■ The problem
What lines of the material below hold the string "Switch"? Copy them out.

%%

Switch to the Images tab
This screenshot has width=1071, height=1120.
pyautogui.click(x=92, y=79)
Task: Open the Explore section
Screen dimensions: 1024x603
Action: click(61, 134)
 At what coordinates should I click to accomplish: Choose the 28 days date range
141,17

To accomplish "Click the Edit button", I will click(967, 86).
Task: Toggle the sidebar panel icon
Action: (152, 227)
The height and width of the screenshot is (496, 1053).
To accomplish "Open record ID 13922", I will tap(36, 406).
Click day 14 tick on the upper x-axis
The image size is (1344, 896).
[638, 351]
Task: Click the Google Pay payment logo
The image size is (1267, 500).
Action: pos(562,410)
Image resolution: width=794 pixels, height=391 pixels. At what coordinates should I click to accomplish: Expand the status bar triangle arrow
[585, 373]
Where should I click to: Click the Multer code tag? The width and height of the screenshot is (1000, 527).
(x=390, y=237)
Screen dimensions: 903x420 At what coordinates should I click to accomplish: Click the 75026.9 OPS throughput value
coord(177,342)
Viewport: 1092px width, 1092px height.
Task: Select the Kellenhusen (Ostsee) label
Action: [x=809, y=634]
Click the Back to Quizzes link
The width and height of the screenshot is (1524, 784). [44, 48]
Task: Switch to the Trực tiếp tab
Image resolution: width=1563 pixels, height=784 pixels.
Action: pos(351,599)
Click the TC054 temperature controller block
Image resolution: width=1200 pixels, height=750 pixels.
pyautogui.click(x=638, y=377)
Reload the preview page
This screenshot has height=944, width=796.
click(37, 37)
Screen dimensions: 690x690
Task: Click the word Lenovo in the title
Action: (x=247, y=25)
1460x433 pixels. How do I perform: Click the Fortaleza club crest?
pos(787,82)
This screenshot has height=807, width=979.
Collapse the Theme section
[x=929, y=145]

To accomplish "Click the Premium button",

%%

■ Solution
Switch to the Images tab
Task: Switch to the Trực tiếp tab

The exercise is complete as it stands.